Copy every line of the records below that holds the word "input".

▶ [Recorded data]
···
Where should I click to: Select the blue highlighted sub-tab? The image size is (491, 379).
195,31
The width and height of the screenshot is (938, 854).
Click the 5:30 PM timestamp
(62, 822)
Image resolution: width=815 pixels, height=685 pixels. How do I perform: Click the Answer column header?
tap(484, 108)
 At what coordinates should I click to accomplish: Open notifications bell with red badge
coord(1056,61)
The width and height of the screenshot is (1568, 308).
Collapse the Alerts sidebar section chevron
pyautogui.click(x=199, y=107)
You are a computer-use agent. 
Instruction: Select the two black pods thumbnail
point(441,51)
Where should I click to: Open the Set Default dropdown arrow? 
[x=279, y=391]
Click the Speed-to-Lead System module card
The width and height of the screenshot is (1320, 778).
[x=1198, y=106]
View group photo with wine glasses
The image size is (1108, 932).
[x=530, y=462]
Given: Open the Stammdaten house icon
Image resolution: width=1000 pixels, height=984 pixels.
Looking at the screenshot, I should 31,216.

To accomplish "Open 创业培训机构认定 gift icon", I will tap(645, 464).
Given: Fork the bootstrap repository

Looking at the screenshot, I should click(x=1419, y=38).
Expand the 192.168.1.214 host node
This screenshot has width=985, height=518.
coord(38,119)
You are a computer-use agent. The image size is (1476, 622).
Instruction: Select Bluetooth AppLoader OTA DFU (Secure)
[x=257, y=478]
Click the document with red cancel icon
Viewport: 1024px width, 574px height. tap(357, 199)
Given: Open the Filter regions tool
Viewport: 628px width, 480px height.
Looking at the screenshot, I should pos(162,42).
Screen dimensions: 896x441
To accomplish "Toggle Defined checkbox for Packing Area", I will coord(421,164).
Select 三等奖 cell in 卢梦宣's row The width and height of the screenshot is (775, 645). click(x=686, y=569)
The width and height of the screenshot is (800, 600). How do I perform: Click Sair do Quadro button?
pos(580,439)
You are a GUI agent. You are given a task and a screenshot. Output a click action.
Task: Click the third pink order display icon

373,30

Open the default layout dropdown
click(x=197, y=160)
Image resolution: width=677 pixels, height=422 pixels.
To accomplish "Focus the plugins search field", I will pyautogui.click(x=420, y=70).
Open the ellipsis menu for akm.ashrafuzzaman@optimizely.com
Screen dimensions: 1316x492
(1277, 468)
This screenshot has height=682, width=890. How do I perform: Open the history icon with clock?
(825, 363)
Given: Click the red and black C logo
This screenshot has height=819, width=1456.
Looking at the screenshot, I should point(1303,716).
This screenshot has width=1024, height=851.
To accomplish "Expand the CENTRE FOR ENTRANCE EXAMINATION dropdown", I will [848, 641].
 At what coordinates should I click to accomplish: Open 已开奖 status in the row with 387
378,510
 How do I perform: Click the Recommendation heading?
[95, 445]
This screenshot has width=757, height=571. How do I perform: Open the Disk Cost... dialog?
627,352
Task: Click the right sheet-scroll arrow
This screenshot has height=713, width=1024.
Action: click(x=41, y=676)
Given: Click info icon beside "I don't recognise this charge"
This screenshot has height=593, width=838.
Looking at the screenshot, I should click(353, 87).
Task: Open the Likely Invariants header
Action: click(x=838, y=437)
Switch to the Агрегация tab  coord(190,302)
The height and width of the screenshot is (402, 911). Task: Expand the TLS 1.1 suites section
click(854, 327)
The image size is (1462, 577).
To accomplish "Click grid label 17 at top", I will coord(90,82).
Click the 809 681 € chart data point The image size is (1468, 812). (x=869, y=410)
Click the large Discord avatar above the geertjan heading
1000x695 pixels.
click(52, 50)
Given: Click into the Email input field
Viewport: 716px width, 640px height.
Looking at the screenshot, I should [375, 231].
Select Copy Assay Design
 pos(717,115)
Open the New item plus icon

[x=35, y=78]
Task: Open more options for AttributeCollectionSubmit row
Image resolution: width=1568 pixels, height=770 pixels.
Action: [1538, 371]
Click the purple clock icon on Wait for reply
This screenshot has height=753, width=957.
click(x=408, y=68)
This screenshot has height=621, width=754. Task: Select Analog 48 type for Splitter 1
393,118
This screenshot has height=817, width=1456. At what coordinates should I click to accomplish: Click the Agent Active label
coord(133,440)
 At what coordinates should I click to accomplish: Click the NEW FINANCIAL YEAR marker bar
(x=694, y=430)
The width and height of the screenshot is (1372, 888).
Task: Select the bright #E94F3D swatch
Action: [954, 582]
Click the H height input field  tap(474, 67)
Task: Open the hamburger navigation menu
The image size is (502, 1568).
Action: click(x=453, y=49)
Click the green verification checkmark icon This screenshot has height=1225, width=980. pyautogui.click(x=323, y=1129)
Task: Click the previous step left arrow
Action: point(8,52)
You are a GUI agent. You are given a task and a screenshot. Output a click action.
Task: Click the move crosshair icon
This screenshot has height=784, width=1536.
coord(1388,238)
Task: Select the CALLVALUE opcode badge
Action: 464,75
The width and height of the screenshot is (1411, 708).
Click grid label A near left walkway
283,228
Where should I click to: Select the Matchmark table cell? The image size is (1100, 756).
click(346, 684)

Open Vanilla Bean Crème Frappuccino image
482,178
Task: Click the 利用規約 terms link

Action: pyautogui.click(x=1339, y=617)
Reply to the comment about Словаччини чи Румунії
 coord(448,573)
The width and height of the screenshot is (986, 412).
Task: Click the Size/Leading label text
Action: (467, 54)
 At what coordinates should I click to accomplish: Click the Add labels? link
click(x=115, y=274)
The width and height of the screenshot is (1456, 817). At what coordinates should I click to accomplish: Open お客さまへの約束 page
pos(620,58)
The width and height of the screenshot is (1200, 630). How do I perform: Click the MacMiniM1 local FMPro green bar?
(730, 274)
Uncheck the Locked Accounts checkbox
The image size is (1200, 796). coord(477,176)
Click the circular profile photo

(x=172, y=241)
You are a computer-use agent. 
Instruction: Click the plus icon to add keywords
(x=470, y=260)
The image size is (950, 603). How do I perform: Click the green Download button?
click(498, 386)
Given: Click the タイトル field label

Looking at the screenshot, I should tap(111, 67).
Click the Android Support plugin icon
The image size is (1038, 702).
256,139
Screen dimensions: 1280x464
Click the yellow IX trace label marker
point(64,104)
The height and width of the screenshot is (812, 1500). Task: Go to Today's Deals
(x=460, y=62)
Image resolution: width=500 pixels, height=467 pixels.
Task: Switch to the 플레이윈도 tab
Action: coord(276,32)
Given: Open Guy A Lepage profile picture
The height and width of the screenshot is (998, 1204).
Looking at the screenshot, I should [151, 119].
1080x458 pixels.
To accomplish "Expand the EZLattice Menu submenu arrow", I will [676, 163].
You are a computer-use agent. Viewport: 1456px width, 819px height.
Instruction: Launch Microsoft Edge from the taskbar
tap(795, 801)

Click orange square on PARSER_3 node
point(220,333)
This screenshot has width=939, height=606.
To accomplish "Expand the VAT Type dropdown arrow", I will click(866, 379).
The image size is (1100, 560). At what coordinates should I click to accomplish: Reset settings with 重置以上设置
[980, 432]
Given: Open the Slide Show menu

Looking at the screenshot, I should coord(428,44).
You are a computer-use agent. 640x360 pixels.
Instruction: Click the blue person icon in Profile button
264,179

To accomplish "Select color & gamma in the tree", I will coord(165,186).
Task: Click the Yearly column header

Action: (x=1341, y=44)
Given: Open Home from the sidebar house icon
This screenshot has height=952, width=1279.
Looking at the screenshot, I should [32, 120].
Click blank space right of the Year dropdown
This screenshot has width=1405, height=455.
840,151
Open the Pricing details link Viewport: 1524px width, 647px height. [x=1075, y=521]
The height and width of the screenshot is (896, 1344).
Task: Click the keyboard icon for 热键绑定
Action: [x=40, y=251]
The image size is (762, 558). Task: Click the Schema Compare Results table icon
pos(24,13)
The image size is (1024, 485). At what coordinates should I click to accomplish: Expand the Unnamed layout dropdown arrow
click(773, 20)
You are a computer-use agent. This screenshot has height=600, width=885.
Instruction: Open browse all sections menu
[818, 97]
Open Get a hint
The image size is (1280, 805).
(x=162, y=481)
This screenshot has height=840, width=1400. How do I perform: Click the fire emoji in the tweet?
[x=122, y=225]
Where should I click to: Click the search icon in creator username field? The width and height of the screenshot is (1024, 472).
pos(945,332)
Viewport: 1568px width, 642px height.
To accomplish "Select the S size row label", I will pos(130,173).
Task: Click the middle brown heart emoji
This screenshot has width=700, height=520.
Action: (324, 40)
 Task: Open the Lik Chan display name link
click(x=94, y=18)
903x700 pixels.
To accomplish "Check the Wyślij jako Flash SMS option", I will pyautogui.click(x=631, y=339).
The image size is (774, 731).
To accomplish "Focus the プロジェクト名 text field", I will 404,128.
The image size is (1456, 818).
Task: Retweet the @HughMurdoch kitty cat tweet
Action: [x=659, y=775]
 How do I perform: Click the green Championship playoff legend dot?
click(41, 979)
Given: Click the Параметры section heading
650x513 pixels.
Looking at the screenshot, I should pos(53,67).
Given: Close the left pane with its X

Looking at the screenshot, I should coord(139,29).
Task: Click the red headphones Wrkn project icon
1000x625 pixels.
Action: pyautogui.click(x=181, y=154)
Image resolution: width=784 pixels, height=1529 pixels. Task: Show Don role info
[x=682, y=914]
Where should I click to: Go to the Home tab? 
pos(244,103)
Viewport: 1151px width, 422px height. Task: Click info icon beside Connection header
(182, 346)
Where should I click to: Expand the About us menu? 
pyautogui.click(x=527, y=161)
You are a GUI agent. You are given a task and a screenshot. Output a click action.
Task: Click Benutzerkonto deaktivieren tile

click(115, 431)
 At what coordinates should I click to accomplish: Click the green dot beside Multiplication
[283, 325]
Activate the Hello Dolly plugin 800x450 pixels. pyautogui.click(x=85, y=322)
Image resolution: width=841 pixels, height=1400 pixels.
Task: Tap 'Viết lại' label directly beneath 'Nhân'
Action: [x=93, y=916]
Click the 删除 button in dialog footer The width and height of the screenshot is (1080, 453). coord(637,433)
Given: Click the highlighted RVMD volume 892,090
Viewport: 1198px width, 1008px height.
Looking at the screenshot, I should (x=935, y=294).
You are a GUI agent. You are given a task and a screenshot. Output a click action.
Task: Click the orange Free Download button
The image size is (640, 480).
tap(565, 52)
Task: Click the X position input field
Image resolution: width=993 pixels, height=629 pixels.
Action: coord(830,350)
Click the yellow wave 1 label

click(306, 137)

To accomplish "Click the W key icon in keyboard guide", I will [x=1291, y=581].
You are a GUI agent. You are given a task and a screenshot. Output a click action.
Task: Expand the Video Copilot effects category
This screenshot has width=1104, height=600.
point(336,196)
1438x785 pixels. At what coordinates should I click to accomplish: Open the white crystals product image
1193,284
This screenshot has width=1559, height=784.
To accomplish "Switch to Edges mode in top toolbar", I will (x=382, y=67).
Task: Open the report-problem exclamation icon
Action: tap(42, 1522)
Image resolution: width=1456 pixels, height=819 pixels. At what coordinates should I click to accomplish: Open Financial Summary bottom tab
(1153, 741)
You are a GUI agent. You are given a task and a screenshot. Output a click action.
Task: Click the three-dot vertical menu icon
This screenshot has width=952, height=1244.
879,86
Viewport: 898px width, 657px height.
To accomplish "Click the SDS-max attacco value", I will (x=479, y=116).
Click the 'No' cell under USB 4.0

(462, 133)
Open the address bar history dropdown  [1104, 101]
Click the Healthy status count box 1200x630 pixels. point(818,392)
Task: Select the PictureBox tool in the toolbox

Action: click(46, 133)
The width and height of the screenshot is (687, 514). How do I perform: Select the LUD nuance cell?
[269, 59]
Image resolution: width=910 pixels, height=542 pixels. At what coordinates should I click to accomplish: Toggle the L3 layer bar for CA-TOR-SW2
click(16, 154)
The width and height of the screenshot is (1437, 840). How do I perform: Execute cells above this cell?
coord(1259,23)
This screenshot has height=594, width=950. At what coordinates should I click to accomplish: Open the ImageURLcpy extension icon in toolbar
···
▶ [FINISHED EXERCISE]
Given: Click into the Email input field
Click the H height input field  tap(474, 67)
Task: Click the X position input field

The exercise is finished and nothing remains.